Now if you think “tinkle-tub-time” was disgusting, you should have watched us on “turd-tub-time” night. This time, the responsible child at least tried to rectify (poor word choice?) her error. When my husband looked up and found 2 nicely formed stool chunks in a plastic yellow cooking set, he hollered for help. The offender was about to place the lid on the plastic skillet to hide her blunder, but she was caught. Once again, the Harpo and Groucho entered the bathroom passing wet children around, getting buckets to remove all the toys for a serious cleaning involving bleach, and I think we used the entire bottle of body wash on the kids after we got the tub clean.
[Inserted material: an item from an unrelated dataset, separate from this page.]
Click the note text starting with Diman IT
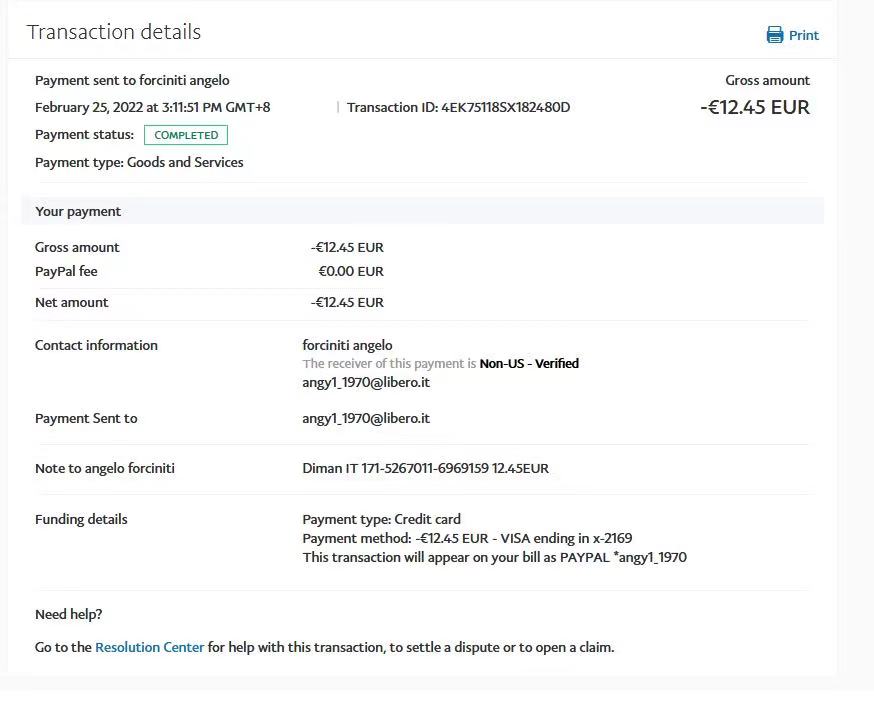The width and height of the screenshot is (874, 703). tap(425, 468)
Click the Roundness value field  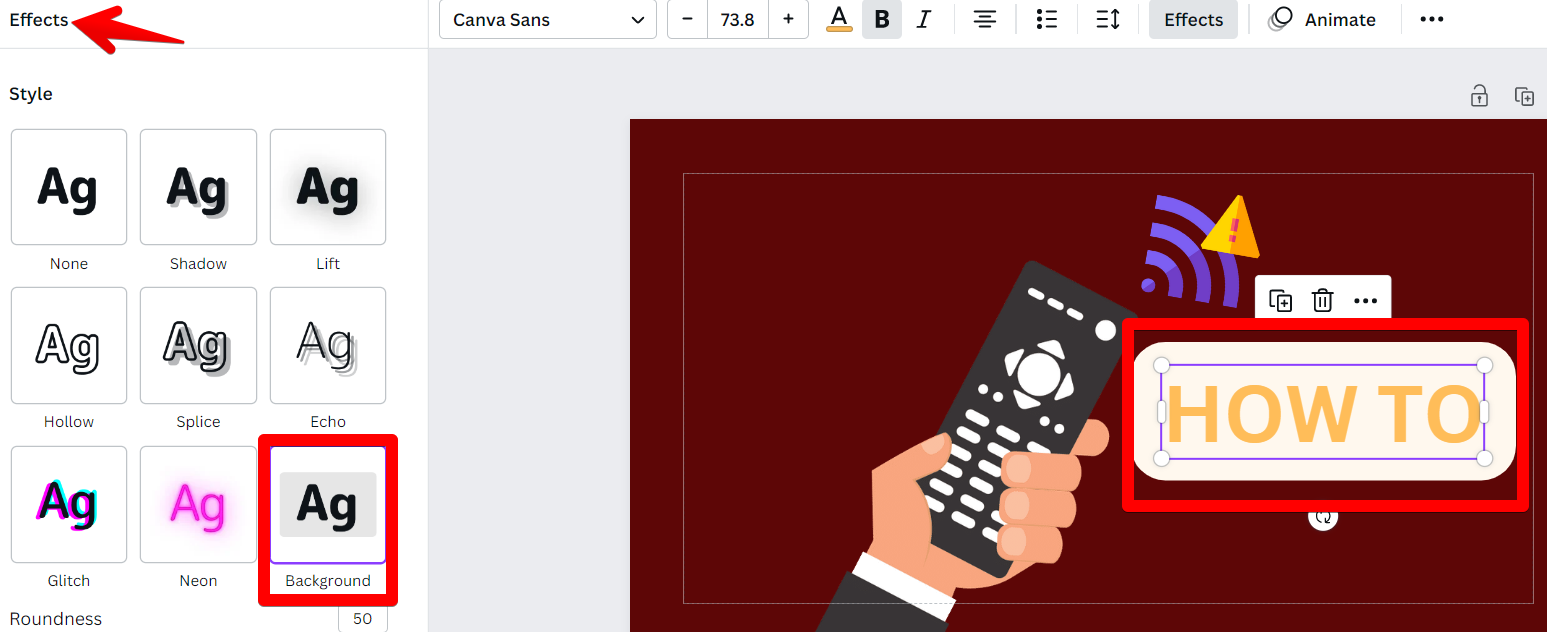coord(362,619)
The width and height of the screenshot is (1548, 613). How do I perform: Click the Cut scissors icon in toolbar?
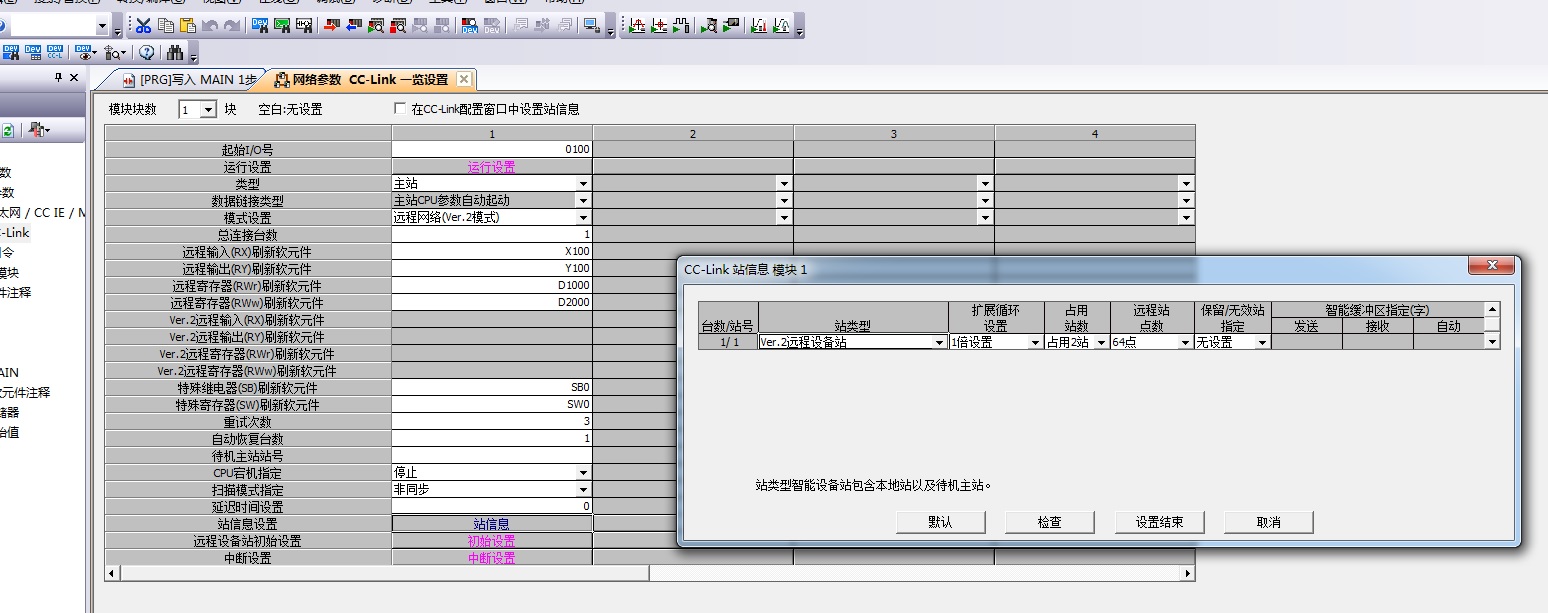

It is times like these as parents when we know we should remain calm and not raise our voices, but the anxiety and pure grossness of what was occurring to our kids was too much. My husband stays much calmer than his counter-part, but COME ON! EW! I did have to take Microbiology in college and as an Engineer, he didn’t!!!
It probably was time for us to clean the bath toys anyway. If you still have your baby bottle dishwasher case (the one you can place on the top rack of the washer and clean baby bottle parts), it is a great thing to put your bath toys in to get a good HOT cleaning. Just make sure to squeeze out the water of the squirt toys before doing so. My advice on this is…if a squirt toy is moldy, it’s gotta go! It will go on a vacation to Ms. Recycle or Mr. Trash Bins house.
So happy bathtime to you all! If you have infants, you have something to look forward to; if you have grade schoolers you are probably laughing at your past bath stories. Aren’t kids hilarious?! Gotta love ‘em!